It should go without saying — but we are going to say it anyway — that TED* (*The Empowerment Dynamic)™ is about empowering self and others to be more creative, resourceful, innovative and resilient.

But what does it really mean to cultivate “power” in our lives? In our experience, there are three primary types of power, two of which are consistent with the principles in TED*.

The first type is power over. It is what many in the world seek after and assume is the “holy grail” of having supremacy and authority over others. It seeks to be in control, to be “one up” and to be able to tell people what to do or to be able to make things happen.
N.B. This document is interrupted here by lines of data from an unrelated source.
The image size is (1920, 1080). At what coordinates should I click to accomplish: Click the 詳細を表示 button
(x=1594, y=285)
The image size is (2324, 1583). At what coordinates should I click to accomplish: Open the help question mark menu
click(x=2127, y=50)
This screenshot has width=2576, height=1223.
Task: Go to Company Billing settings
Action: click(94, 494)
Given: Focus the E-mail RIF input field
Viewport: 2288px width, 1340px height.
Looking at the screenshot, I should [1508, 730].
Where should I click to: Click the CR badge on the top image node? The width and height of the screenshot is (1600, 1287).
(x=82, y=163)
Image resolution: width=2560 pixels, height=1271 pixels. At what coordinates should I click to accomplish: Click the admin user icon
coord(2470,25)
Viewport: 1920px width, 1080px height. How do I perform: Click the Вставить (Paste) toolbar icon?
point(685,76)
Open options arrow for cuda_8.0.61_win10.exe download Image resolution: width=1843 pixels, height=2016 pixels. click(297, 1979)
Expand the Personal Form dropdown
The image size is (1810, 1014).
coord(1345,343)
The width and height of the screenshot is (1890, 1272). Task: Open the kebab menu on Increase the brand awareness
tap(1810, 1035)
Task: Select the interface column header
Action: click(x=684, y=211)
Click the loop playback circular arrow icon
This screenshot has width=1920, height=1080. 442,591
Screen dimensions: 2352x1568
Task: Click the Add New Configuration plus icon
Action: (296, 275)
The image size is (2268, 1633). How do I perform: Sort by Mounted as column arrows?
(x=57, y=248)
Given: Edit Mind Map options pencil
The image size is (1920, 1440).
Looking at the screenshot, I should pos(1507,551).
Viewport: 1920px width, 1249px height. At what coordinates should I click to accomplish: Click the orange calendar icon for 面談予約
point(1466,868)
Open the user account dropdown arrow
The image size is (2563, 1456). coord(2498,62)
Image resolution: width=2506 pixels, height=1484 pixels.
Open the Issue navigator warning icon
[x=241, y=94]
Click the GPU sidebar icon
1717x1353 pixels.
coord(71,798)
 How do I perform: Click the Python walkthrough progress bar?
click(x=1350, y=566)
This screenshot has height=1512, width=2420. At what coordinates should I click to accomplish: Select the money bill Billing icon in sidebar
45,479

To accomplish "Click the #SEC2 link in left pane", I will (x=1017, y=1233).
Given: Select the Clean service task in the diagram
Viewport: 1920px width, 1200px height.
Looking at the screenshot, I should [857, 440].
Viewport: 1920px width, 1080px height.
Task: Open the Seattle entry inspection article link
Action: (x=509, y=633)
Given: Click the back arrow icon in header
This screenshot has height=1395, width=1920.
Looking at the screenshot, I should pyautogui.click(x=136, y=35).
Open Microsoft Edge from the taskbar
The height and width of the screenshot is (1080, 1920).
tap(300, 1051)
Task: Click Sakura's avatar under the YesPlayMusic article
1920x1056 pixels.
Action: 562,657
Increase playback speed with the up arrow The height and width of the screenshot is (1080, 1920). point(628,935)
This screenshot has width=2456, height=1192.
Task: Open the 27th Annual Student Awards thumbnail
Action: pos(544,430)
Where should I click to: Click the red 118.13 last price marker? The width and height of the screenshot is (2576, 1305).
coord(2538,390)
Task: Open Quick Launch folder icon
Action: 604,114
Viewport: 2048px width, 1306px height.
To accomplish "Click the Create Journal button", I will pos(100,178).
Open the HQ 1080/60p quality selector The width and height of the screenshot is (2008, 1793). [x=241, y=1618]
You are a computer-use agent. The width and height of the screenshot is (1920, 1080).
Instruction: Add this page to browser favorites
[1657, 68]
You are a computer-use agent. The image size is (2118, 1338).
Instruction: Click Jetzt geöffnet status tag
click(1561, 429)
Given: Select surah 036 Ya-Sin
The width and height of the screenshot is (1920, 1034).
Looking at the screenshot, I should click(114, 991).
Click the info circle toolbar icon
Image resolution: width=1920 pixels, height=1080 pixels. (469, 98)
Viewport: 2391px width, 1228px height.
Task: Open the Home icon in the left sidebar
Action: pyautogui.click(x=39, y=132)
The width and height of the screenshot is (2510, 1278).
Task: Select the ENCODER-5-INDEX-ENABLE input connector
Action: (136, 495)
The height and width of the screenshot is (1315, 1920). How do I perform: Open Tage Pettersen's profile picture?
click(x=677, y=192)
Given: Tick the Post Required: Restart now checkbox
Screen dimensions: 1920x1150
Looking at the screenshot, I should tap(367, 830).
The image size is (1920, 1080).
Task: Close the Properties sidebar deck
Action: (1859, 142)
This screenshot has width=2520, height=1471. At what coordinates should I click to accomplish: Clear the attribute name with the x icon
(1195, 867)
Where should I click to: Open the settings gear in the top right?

This type of power produces or perpetuates the Dreaded Drama Triangle (DDT)™, primarily through the role of Persecutor. Having power over others tends to victimize those over whom one seemingly either has control or seeks to control. The Rescuer also attempts to exert power over a situation when they insert themselves into situations that are none of their business. When Rescuers offer a number of great ideas in the name of being helpful, they are driven by their unconscious need to change—or have power over—-a situation or person.

Having power over others tends to victimize those over whom one seemingly has control or seeks to control. The problem with this kind of power is that others compete for it and one must constantly be on guard to protect it and to expand it.

When we adopt a Creator Orientation, we tap into the power to, which is the second type. This is the power to create outcomes, to influence others without having to lord over them, and to choose our response to what shows up in our lives. We embrace and develop our capacity as a Creator and begin to open doors to relationships, with ourselves and others that are rooted in TED*.

In order to really create, though, we must also develop our capability to work with others. It is often said that we never create anything solely by ourselves. Even the painter who paints the picture depends on the maker of the canvas and paints. Creating is always a collaborative experience.

Here we enter into the third type of power: power with. We collaborate with others to co-create outcomes. We fully cultivate and grow the TED* roles of Creator, Challenger and Coach. At times we may enroll others into our own envisioned outcomes. Other times we may join and support others as they go after what has heart and meaning in their work and lives.

Being a Creator in, and of, your life means claiming and embracing your power – your power to create and co-create. As you leave behind your need to have “power over” you will develop and harness your “power to” and “power with.” In doing so, you will find yourself and others truly becoming more resourceful, more innovative and more resilient.

Progression of Power. Power Over: seeks to control. Power to: Seeks to Create. Power with: sees others as equals.